Openpad is a open-source design for dance simulation games like Dance Dance Revolution and Pump It Up. Built with wood, Openpad is a DIY solution to achieve an arcade-like experience while supporting high customization, outperforming most commercial home pad solutions in durability, sensitivity and cost-effectiveness. I present my build below and document my observations and thoughts along the process.
Table of Contents
- Final Impressions
- Future Work
I grew up with an arcade game called Dance Dance Revolution, which was a popular dancing game simulator from 1997. I played the home console version on my PlayStation and cycled through were not well anchored, often drifting during play. Needless to say, the home dance pads paled drastically when compared to hardened arcade pads, built out of rugged metal frames, with welded support bars, with 1-inch thick acrylic panels and diffused lights to light up the dance floor. For most people, purchasing the real arcade game itself was out of the question.1
Building arcade-style pads from scratch requires some labor but is feasible for an individual equipped with a modest tool set and skill set. It is a worthwhile endeavor to design work around functionality, durability and price constraints.

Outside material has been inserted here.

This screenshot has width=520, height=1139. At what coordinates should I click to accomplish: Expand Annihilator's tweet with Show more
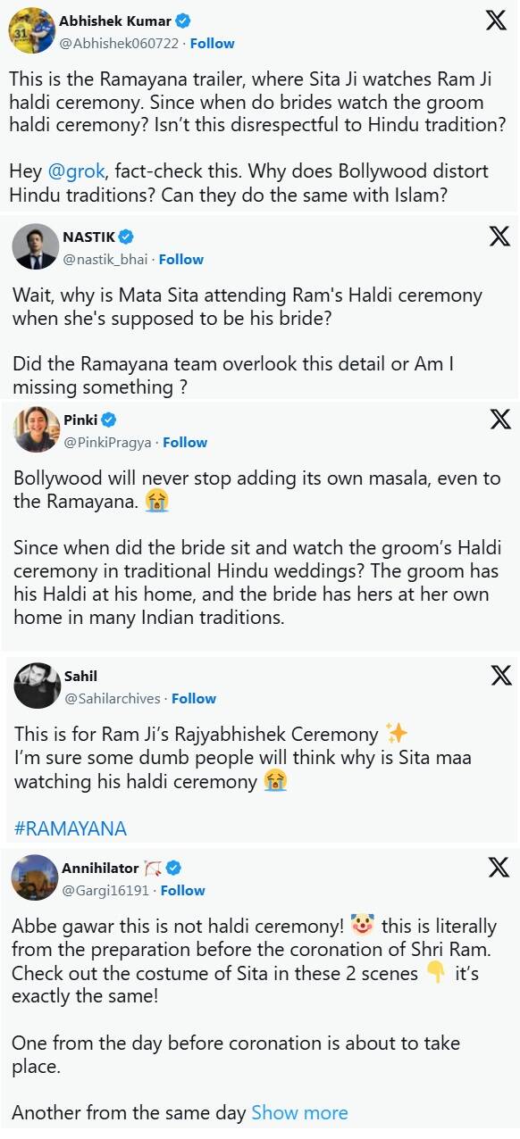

Maybe in the future, I will discuss discuss a teardown of this Blue Shark
There do exist commercial “hard” dance pads that attempt to replicate arcade pads. Historically, two of the top-tier products include the Cobalt Flux pads and Blue Shark pads, both which are no longer manufactured and only available from second-hand markets. Presently, they are mid-tier products at a mid-range price point but inferior in quality or sensitivity or maintenance in one way or another. The old foam pads I had from DDRgame fall into the classification of mid-tier pads. Arcade-style StepmaniaX (SMX) pads are acquirable for new, although they are pricey (US $1400+shipping) and notoriously out of stock.3
The primary goals for this build is to:
- Support High level play (highly sensitive panels)
- Support USB host for PC interface
- Be as cheap as possible
As with any ‘'cost-efficient’‘ project, the pad was built up from the materials available at hand or the cheapest possible materials available at the local hardware store. This contrasts to a typical engineering workflow in which you begin with a design, then specify a BOM (Bill of Materials), prototype and iterate.
As a consequence of the primary goals, major design choices followed naturally:
- Wood is the material of the frame and panels
- Analog sensors for software-defined sensitivity
- Arduino for microcontroller
The source code and documentation needed to reproduce this project is available on the Openpad project on Github originally pioneered by finalarcadia. While finalarcadia made a build for Pump as well but here I only provide the build for 4 panels. My forked branch includes an additional PCB design and small changes. My design differs mostly in the use of modular panels, more sensitive sensors registration and more cost-effective circuit.
Metal is expensive. Metalworking tools – also expensive.4 Wood? Cheap. A used miter saw from craigslist? $40. My good friend, KJ helped draft some designs in CAD. Inspired by games Arrow Vortex and Technomotion where all 9 arrows in the 3x3 grid were used in gameplay, a modular design which each a square would be a self-contained and attachable unit was designed. The idea was if we wanted, we could re-arrange our sensored panels in order to play Pump it Up or any other dance game!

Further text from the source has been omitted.